Did she, Madeleine Verrier, wish him to succeed?
Daphne had grown tragically necessary to her, in this world of American society--in that section of it, at any rate, in which she desired to move, where the widow of Leopold Verrier was always conscious of the blowing of a cold and hostile breath.

She was not excluded, but she was not welcome; she was not ostracized, but she had lost consideration.
There had been something picturesque and appealing in her husband; something unbearably tragic in the manner of his death.

She had braved it out by staying in America, instead of losing herself in foreign towns; and she had thereby proclaimed that she had no guilty sense of responsibility, no burden on her conscience; that she had only behaved as a thousand other women would have behaved, and without any cruel intention at all.
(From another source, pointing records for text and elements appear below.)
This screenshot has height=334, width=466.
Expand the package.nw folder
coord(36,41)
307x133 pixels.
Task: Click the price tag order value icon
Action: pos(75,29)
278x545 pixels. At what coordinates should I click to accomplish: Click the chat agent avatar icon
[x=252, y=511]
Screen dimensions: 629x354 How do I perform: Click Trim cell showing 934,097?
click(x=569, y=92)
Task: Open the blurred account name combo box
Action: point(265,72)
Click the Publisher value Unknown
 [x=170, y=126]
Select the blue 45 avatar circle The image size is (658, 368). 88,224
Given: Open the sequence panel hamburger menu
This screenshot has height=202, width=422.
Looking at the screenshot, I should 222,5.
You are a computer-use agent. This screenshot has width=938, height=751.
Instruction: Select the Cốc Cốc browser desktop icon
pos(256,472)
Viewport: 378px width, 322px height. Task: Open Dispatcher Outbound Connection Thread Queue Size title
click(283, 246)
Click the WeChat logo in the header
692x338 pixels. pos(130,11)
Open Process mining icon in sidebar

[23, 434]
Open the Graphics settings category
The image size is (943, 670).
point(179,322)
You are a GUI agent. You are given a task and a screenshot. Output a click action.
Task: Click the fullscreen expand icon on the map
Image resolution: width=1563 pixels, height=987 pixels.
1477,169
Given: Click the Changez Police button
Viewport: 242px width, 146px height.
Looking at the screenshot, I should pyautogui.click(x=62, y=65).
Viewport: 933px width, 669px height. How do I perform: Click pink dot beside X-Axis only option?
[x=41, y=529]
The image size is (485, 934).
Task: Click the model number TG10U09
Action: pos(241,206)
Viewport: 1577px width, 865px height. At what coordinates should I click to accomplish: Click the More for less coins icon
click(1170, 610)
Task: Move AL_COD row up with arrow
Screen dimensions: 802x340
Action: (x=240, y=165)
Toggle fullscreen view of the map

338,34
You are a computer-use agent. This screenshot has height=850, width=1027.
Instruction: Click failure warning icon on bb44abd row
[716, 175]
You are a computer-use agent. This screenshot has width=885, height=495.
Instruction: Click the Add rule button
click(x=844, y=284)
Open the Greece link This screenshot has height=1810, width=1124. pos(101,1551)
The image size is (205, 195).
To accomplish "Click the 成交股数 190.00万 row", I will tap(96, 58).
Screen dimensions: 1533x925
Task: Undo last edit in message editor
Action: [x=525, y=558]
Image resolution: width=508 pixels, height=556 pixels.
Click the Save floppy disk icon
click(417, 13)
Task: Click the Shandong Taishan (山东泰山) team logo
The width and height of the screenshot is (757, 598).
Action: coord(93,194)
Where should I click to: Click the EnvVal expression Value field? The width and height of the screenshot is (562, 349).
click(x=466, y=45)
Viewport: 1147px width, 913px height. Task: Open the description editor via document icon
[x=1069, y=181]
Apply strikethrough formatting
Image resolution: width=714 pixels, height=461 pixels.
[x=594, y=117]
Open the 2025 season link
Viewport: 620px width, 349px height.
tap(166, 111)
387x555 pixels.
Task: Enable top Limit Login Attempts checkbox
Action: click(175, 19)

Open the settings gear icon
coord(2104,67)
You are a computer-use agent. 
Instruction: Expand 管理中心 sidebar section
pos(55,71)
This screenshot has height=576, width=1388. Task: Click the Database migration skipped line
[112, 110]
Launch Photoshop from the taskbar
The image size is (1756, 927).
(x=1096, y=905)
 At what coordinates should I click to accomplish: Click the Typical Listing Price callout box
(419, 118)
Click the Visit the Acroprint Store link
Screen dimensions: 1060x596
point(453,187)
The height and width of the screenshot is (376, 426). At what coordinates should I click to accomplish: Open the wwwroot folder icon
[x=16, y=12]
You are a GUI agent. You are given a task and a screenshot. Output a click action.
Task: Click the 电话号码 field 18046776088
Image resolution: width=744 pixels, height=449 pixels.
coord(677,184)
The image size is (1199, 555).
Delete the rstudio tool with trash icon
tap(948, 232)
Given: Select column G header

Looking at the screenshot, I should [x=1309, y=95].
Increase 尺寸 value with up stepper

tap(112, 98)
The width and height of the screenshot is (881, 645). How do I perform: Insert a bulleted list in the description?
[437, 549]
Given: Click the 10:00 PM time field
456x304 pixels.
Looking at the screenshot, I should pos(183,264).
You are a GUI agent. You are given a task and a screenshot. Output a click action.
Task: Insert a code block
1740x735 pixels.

But she knew all the same that the spectators of what had happened held her for a cruel woman, and that there were many, and those the best, who saw her come with distaste and go without regret; and it was under that knowledge, in spite of indomitable pride, that her beauty had withered in a year.
And at the moment when the smart of what had happened to her--personally and socially--was at its keenest; when, after a series of quarrels, she had separated herself from the imperious mother who had been her evil genius throughout her marriage, she had made friends, unexpectedly, owing to a chance meeting at a picture-gallery, with Daphne Floyd.

Some element in Daphne's nature had attracted and disarmed her.